这允许您将函数定义移动到不同的模块,将其放在类中,或者只使用任意输入而不是其范围中定义的对象。
#1
0
There are a number of issues with your code, first and foremost of which is readability. This isn't the 70s where bytes are expensive - add whitespace to your statements so you can see what's going on. In that same vein, name your variables and functions appropriately. How is a reader supposed to know what a() does? As an example, turn this:
您的代码存在许多问题,首先是可读性问题。这不是字节很贵的70年代 - 在你的陈述中添加空格,这样你就可以看到发生了什么。同样,请适当地命名变量和函数。读者如何知道a()的作用?举个例子,转过来:
V1=-V0*np.exp(-alpha*(x1)**2)
into this:
V1 = -V0 * np.exp(-alpha * (x1**2))
It's much easier to see what's going on.
看到发生的事情要容易得多。
Next, use 4 spaces for indentation, and use it consistently - you can see potential indentation issues much more easily - such as the fact that in a() and b() you have return inside the for loop, causing it to only run once. All good programming editors (that is, pretty much everything besides Windows Notepad) allow you to set what is inserted when you hit the Tab key. Mixing tabs and spaces is an error in Python 3, so just don't use tab characters (\t) at all.

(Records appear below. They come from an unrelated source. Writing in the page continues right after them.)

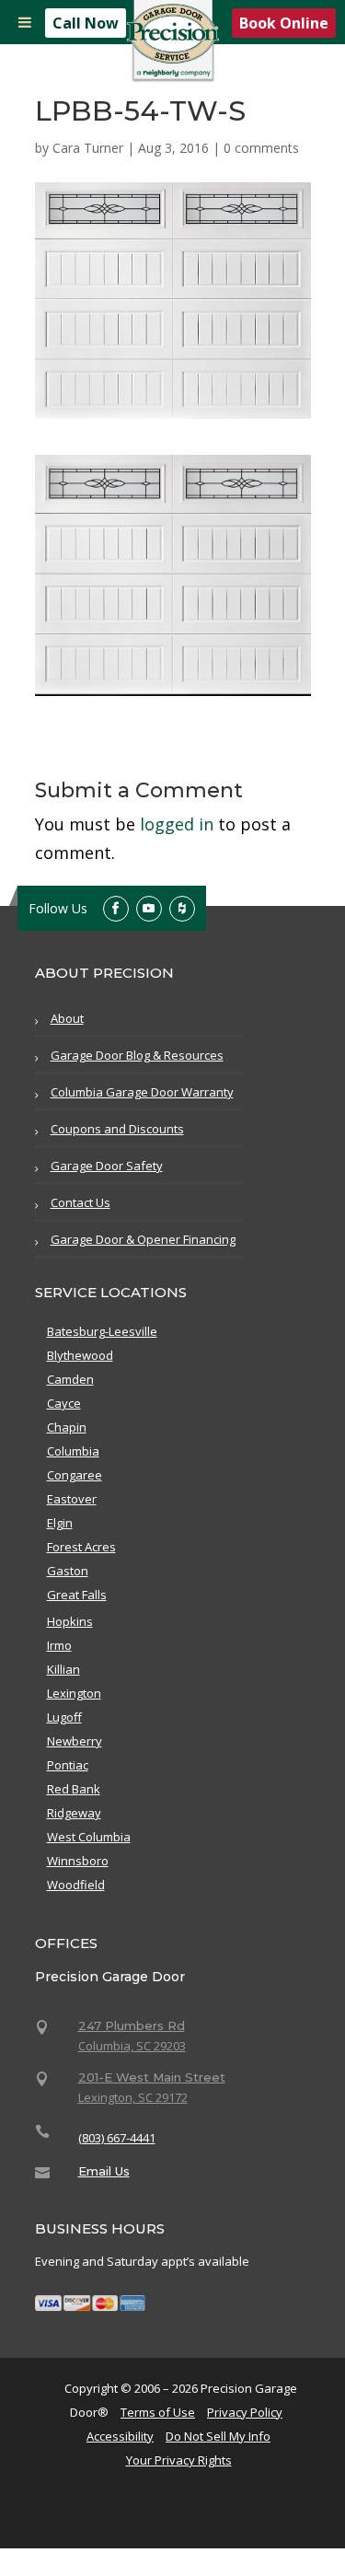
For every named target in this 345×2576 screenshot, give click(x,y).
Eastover (72, 1499)
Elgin (60, 1522)
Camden (70, 1379)
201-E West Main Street (151, 2077)
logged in (176, 824)
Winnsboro (78, 1860)
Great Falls (77, 1594)
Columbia (73, 1451)
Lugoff (64, 1717)
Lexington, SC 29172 (133, 2097)
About (67, 1018)
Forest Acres (81, 1546)
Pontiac (67, 1765)
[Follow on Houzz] (182, 909)
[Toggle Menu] (25, 22)
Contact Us (80, 1202)
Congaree (74, 1475)
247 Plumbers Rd (131, 2025)
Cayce (64, 1403)
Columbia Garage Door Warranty (142, 1092)
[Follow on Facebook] (116, 909)
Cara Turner (87, 148)
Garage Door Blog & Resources (137, 1055)
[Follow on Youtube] (149, 909)
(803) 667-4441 (116, 2137)
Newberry (74, 1741)
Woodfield (76, 1884)
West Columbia (89, 1836)
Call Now (85, 23)
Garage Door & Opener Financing (143, 1239)
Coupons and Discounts (117, 1128)
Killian (63, 1669)
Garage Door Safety (107, 1165)
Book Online (283, 23)
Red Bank (73, 1789)
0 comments (261, 148)
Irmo (59, 1645)
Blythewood (80, 1355)
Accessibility (120, 2436)
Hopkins (70, 1621)
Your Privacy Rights (179, 2460)
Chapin (66, 1427)
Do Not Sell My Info (218, 2436)
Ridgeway (74, 1812)
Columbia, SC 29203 (132, 2045)
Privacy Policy (244, 2412)
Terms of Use (158, 2412)
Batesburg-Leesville (102, 1331)
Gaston (67, 1570)
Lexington (74, 1693)
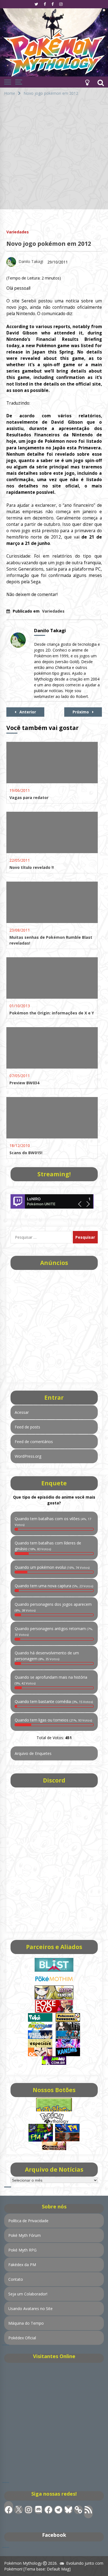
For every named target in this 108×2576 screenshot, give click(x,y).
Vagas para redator (28, 797)
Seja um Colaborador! (27, 2293)
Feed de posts (27, 1427)
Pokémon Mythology (23, 2563)
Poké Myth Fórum (24, 2235)
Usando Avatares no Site (30, 2308)
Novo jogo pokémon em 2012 (48, 243)
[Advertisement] (54, 155)
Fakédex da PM (22, 2264)
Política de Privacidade (28, 2220)
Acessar (22, 1412)
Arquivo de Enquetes (33, 1753)
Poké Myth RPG (22, 2250)
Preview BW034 (24, 1082)
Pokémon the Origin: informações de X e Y (51, 1013)
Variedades (17, 231)
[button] (87, 82)
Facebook (54, 2535)
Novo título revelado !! (31, 867)
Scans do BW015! (25, 1152)
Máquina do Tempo (26, 2323)
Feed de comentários (34, 1441)
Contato (15, 2279)
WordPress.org (28, 1456)
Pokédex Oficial (22, 2337)
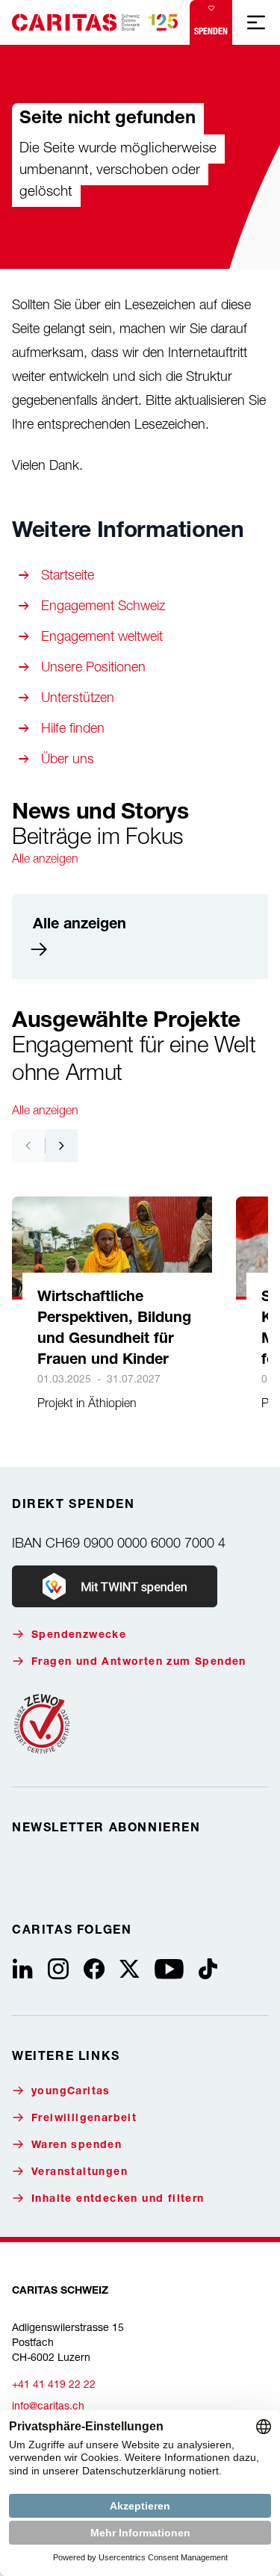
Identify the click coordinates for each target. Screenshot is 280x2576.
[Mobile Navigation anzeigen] (256, 22)
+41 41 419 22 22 (54, 2383)
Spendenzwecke (78, 1635)
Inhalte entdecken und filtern (118, 2199)
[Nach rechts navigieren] (61, 1145)
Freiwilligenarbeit (84, 2119)
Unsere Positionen (93, 666)
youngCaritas (71, 2092)
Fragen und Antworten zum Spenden (138, 1662)
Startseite (67, 575)
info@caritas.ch (48, 2405)
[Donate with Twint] (114, 1586)
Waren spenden (76, 2146)
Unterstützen (77, 697)
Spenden (211, 31)
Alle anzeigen (45, 858)
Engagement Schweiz (103, 605)
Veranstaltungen (79, 2172)
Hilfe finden (73, 728)
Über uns (67, 758)
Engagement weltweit (102, 636)
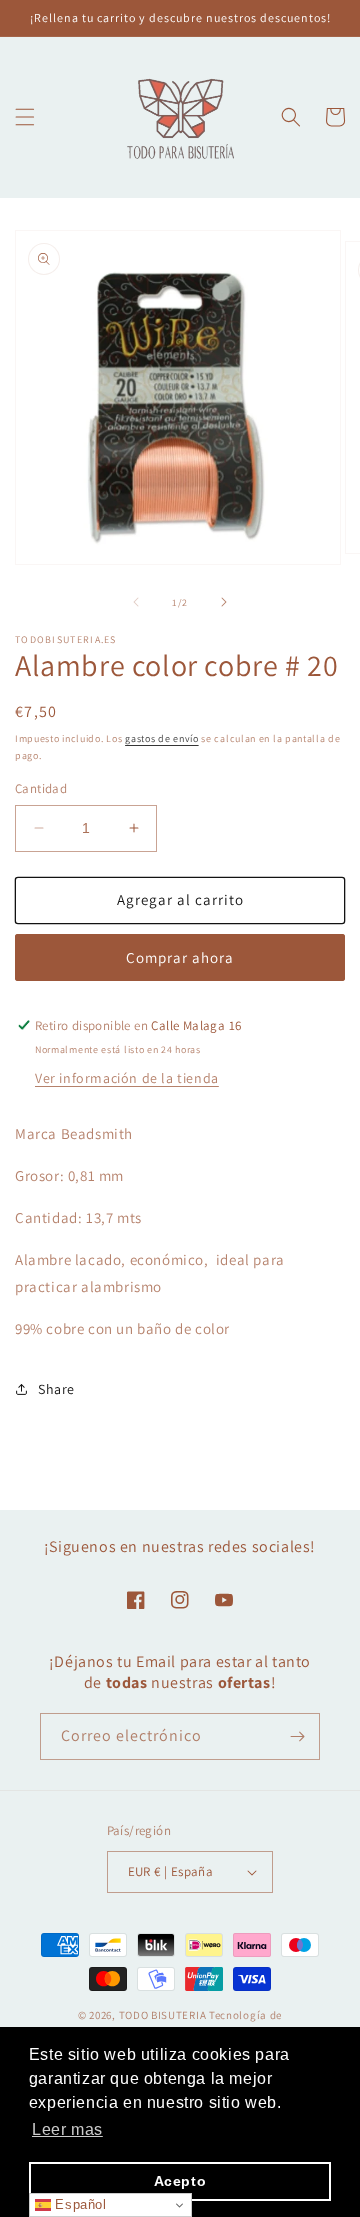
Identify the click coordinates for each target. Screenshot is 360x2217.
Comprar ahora (180, 957)
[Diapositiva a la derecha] (224, 602)
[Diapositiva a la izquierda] (136, 602)
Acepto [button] (180, 2181)
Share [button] (56, 1389)
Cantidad (41, 788)
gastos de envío (162, 738)
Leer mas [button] (67, 2129)
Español (79, 2204)
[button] (25, 117)
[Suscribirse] (297, 1736)
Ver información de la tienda (127, 1078)
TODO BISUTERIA (164, 2015)
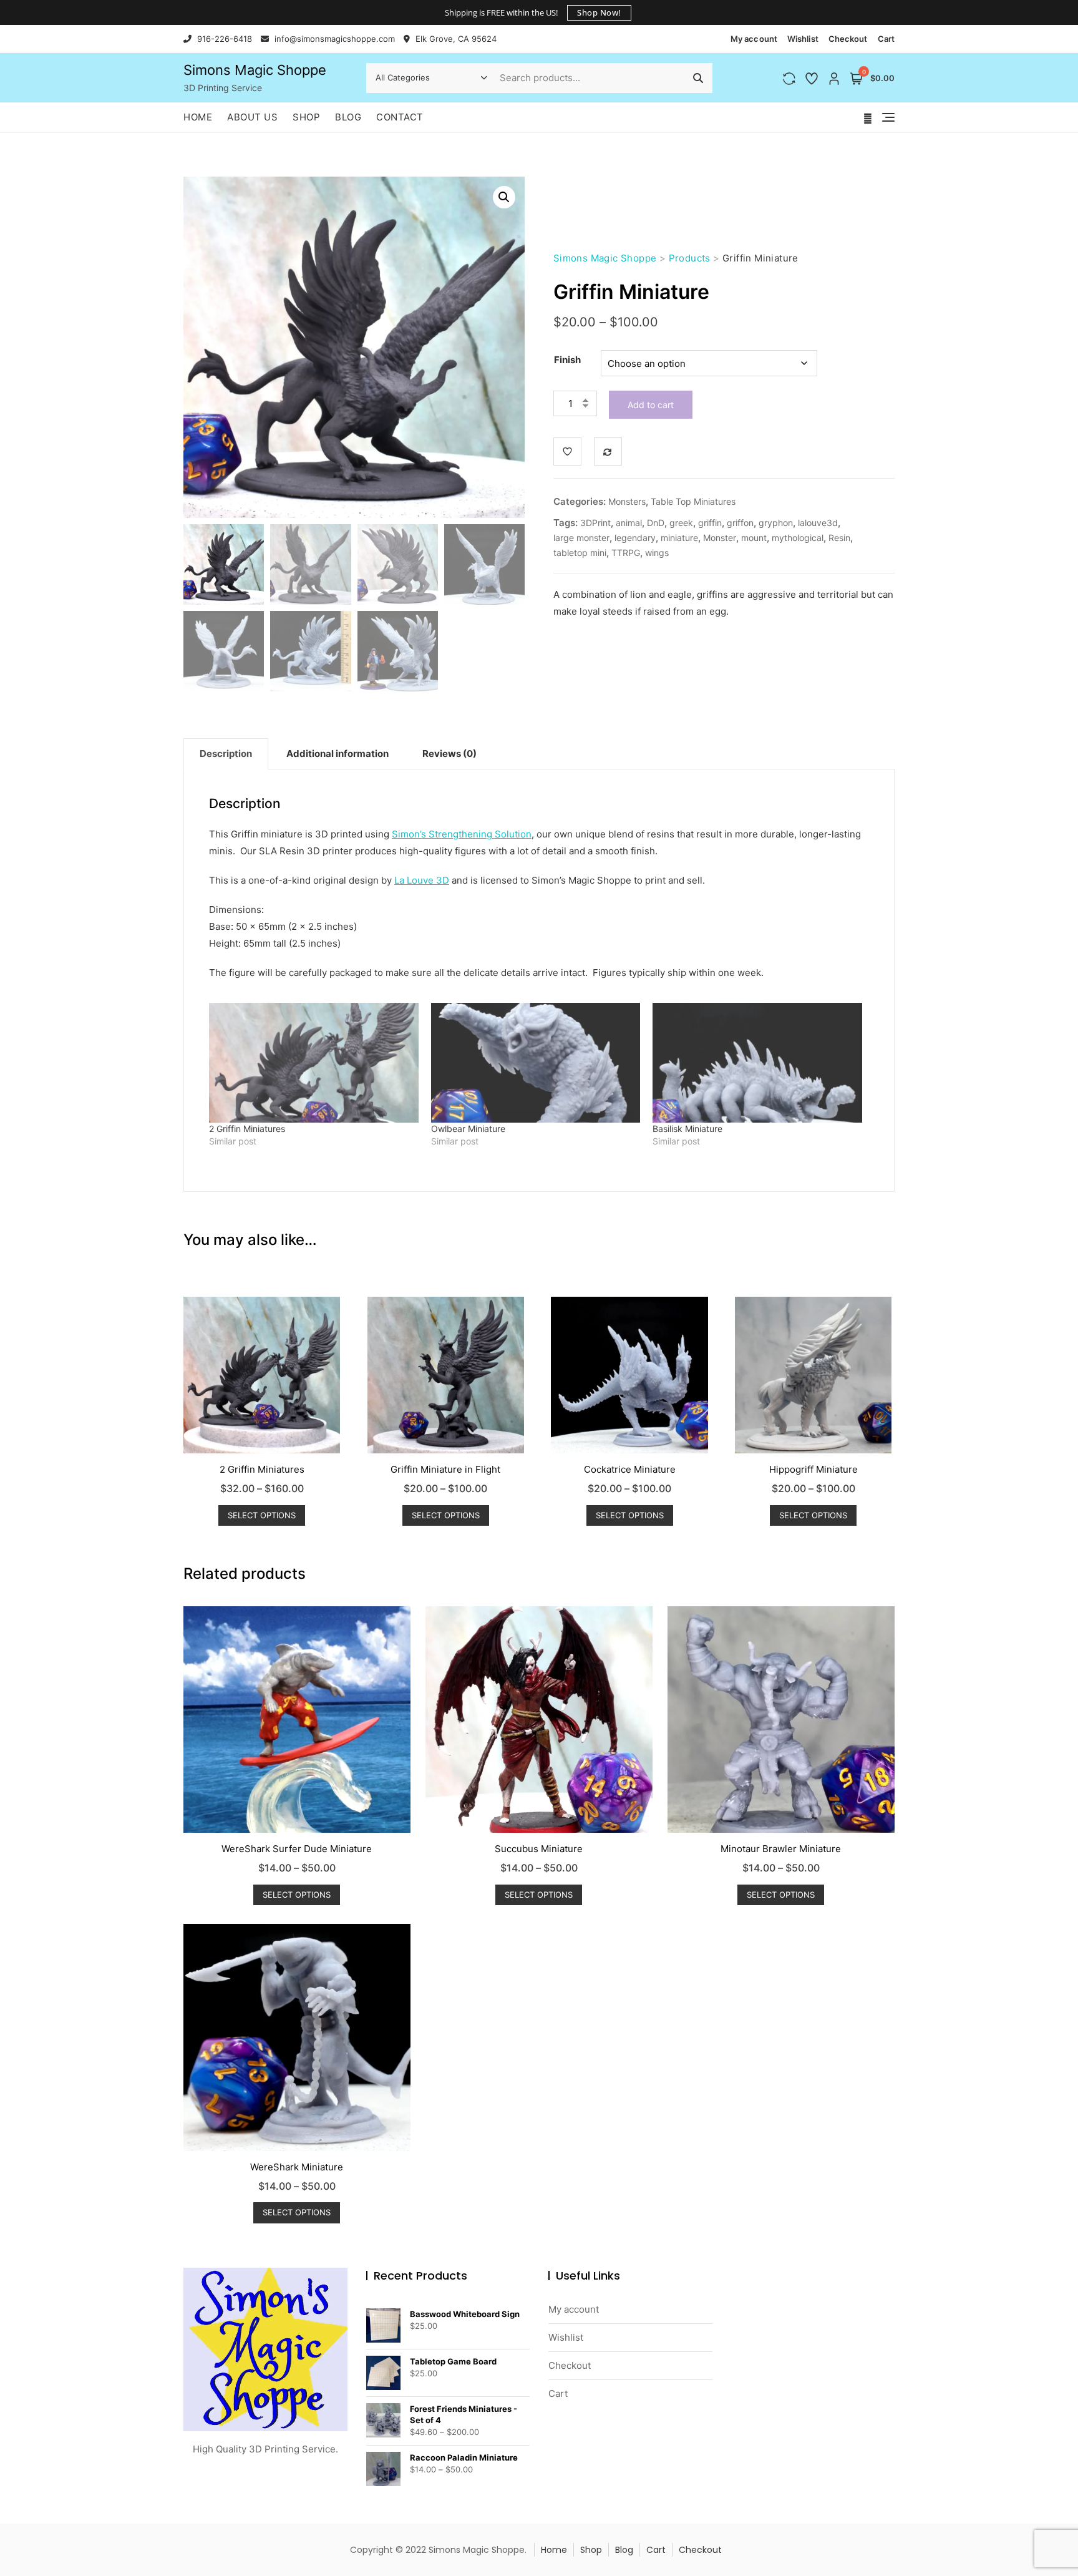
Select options (262, 1515)
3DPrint (595, 522)
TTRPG (625, 552)
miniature (679, 537)
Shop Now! (599, 12)
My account (754, 39)
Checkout (848, 39)
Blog (348, 117)
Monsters (627, 501)
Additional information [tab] (337, 753)
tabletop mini (579, 552)
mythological (797, 537)
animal (629, 522)
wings (657, 552)
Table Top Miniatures (693, 501)
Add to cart (651, 404)
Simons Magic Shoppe (254, 70)
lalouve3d (818, 522)
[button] (504, 197)
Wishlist (802, 39)
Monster (719, 537)
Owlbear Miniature (468, 1128)
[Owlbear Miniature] (536, 1063)
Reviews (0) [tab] (449, 753)
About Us (252, 117)
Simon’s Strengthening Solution (462, 834)
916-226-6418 (223, 39)
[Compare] (608, 451)
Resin (839, 537)
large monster (581, 537)
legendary (635, 537)
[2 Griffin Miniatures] (314, 1063)
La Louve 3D (421, 880)
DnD (655, 522)
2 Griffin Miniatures (247, 1128)
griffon (740, 522)
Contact (400, 117)
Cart (886, 39)
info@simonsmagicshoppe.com (333, 39)
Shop (306, 117)
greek (681, 522)
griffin (710, 522)
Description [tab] (226, 753)
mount (754, 537)
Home (197, 117)
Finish (567, 360)
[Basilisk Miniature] (757, 1063)
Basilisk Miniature (687, 1128)
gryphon (776, 522)
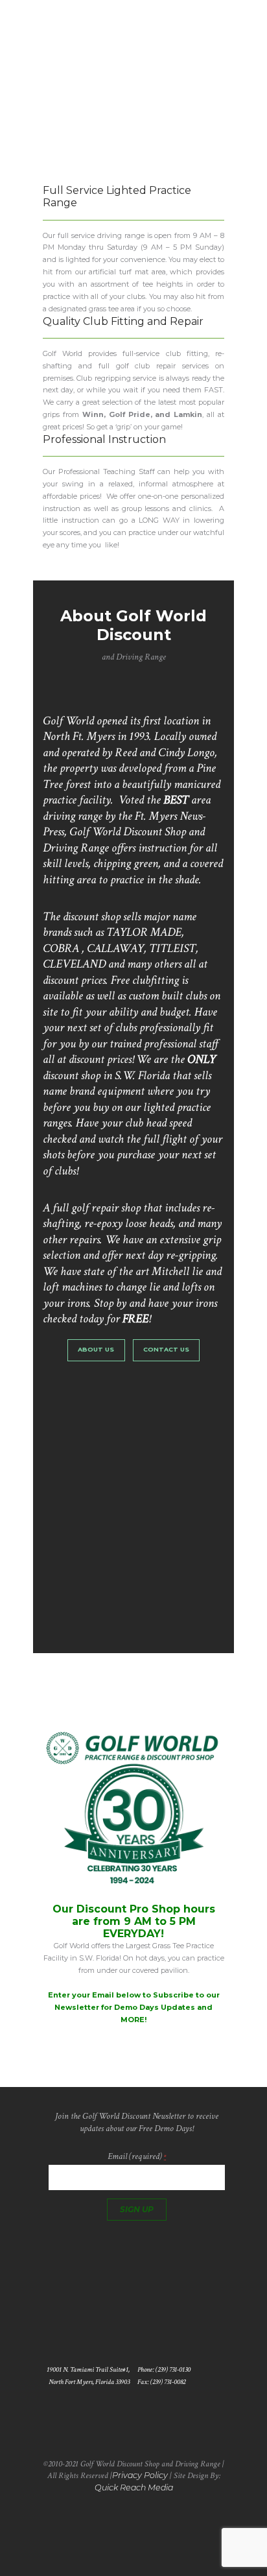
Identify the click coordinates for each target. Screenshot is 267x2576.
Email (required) (137, 2156)
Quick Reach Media (134, 2487)
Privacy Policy (140, 2475)
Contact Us (166, 1349)
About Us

接下来,使用4个空格进行缩进,并始终如一地使用它 - 您可以更容易地看到潜在的缩进问题 - 例如,在()和b()中你已经在for循环内返回,导致它只运行一次。所有优秀的编程编辑器(除了Windows Notepad之外的几乎所有内容)都允许您设置按Tab键时插入的内容。在Python 3中混合制表符和空格是一个错误,所以根本不要使用制表符(\ t)。
In y2(), a[i] and b[i] don't make sense because a and b are functions, which cannot be sliced like that, and i is not defined in this context.
在y2()中,a [i]和b [i]没有意义,因为a和b是函数,不能像那样切片,并且我没有在此上下文中定义。
print(y2) will print something like <function y2 at 0x7fae9e8e3378>, which I'm pretty sure is not what you want to do. Similarly, plt.plot(x1, y2) will not do what you want. If you refactor y2() to actually return something (it doesn't currently) and that something is either a list or a NumPy array corresponding to the contents of x1, then you should use plt.plot(x1, y2()) instead.
print(y2)将打印类似
Put all this into practice, and you'll still have to refactor (and rename) a() and b() so that they calculate and return the value(s) you want them to. Remember that while functions can read variables defined in the same scope the function is defined in, it is a much better idea to explicitly pass the objects you want the function to work on via arguments. So, instead of:
将所有这些付诸实践,你仍然需要重构(和重命名)a()和b(),以便他们计算并返回你想要的值。请记住,虽然函数可以读取定义函数的同一作用域中定义的变量,但是通过参数显式传递您希望函数处理的对象是一个更好的主意。所以,而不是:
some_lst = [1, 2, 3, 4, 5]
some_str = "abcde"
def zippem():
return list(zip(some_lst, some_str))
You should use:
你应该使用:
some_lst = [1, 2, 3, 4, 5]
some_str = "abcde"
def zippem(input_a, input_b):
return list(zip(input_a, input_b))
then call it like so:
然后这样称呼它:
list_o_tuples = zippem(some_lst, some_str)
This allows you to move the function definition to a different module, put it in a class, or just function with arbitrary input instead of the defined objects in its scope.
这允许您将函数定义移动到不同的模块,将其放在类中,或者只使用任意输入而不是其范围中定义的对象。